Copy out the items below from the line containing "Task: Click the 会员管理 sidebar icon" through the end of the items, including both ends. Leave the pictures out of your answer.

:: Excerpted data ::
-*-*-

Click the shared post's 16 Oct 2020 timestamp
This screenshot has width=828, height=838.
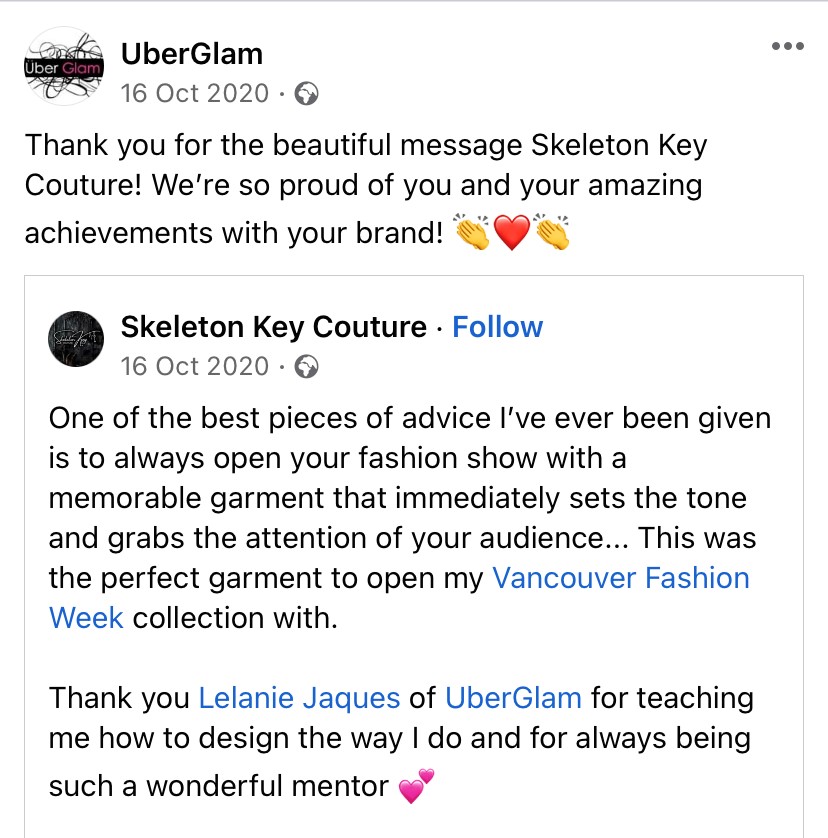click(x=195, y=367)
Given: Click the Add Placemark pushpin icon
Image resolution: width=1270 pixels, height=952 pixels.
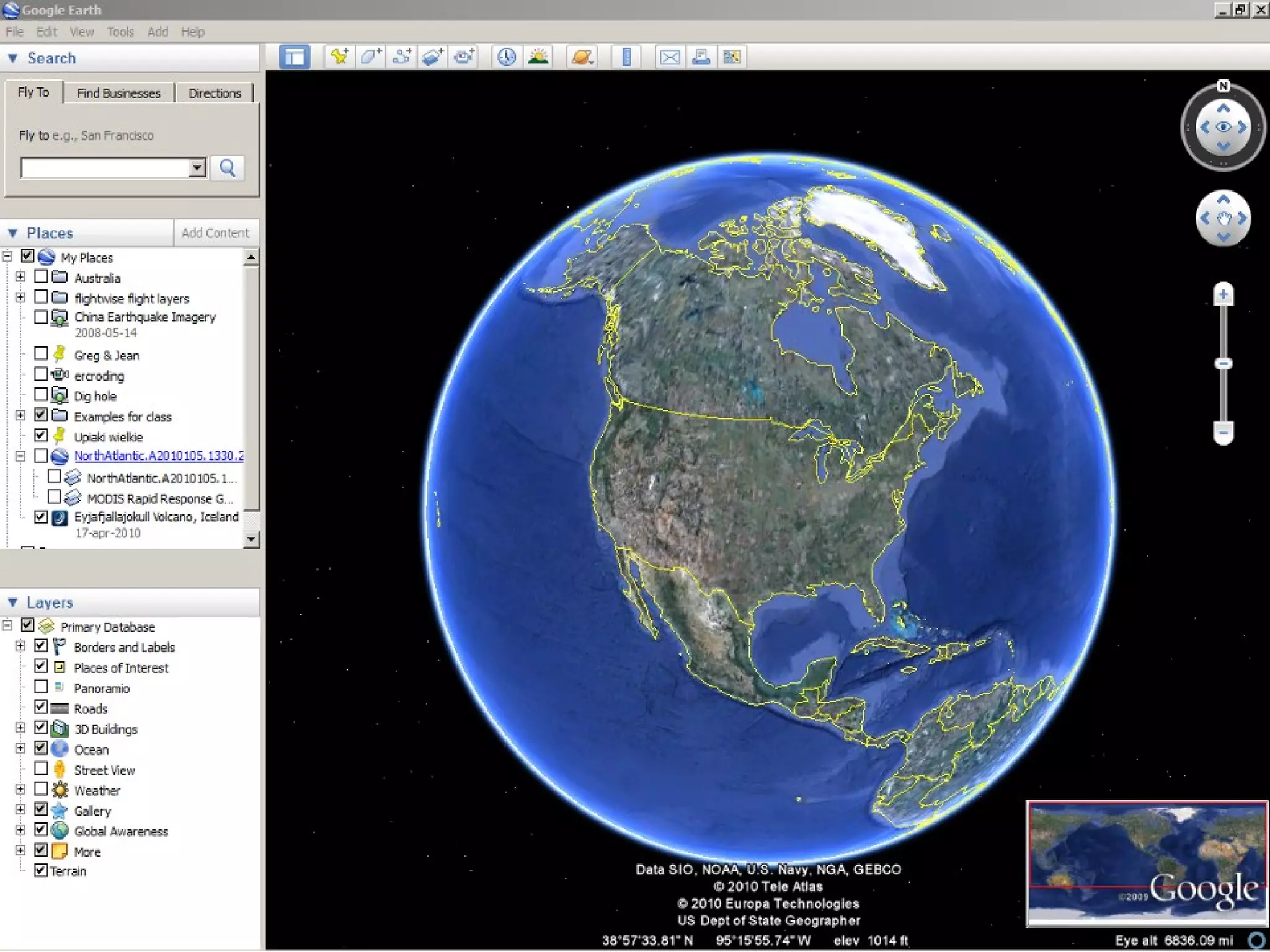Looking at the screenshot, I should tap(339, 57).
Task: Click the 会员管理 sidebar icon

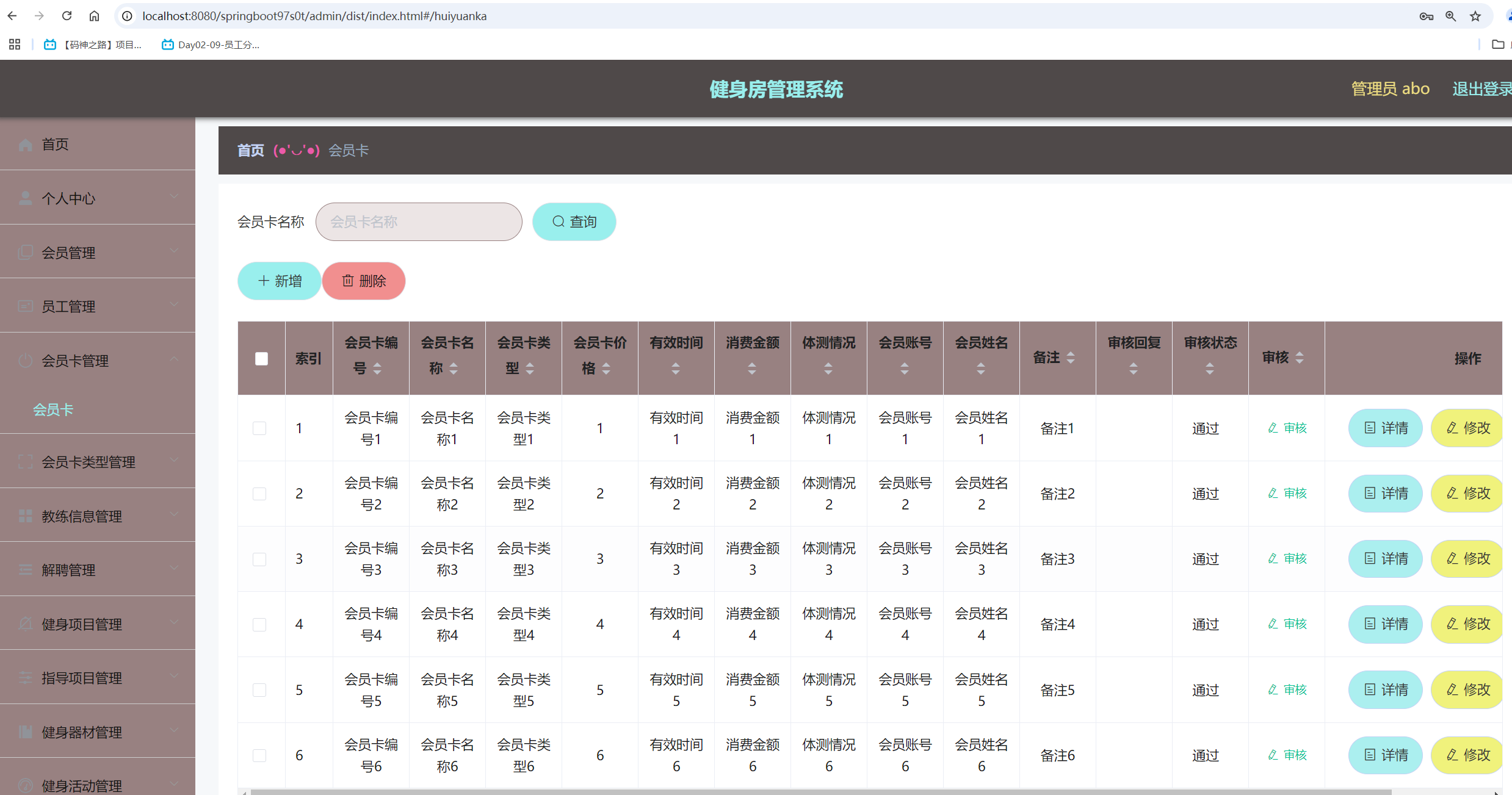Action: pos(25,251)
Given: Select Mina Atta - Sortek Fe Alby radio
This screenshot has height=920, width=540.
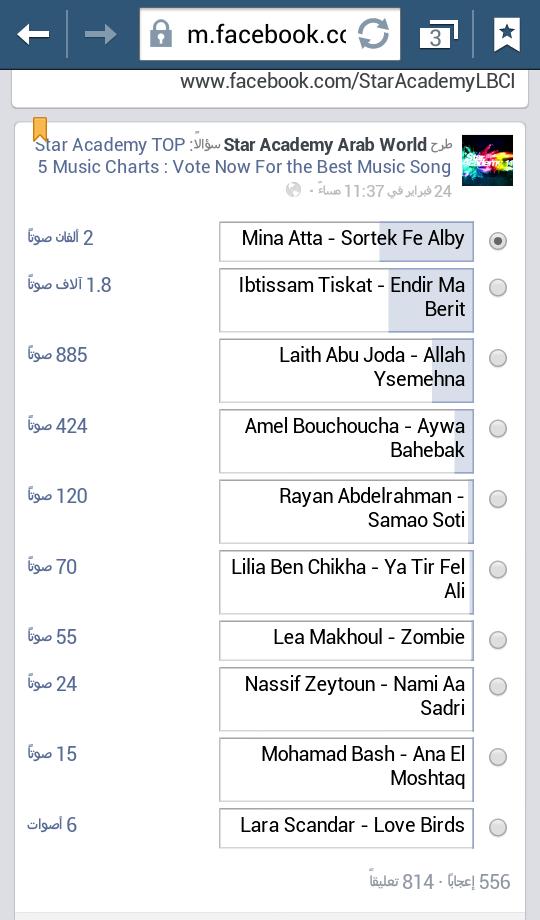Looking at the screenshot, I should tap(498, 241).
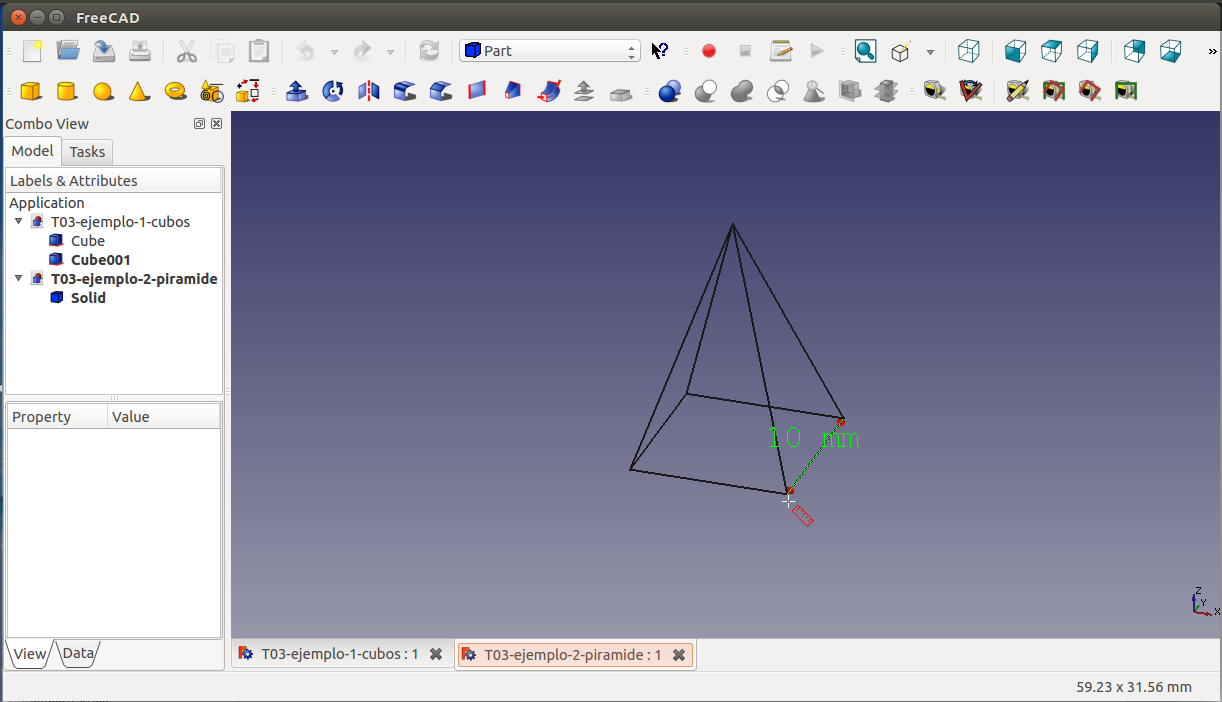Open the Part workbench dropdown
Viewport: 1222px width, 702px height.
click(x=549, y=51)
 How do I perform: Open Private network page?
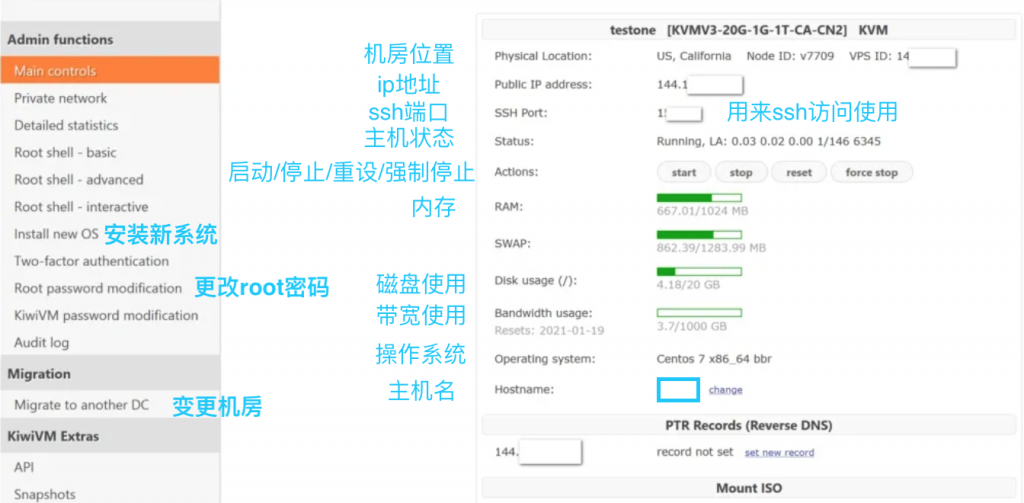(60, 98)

-*-*-

:: Output ::
Task: Click the 会员管理 sidebar icon

Action: pos(25,251)
Given: Select Mina Atta - Sortek Fe Alby radio
This screenshot has height=920, width=540.
Looking at the screenshot, I should tap(498, 241).
Open the Part workbench dropdown
Viewport: 1222px width, 702px height.
click(x=549, y=51)
 How do I perform: Open Private network page?
(60, 98)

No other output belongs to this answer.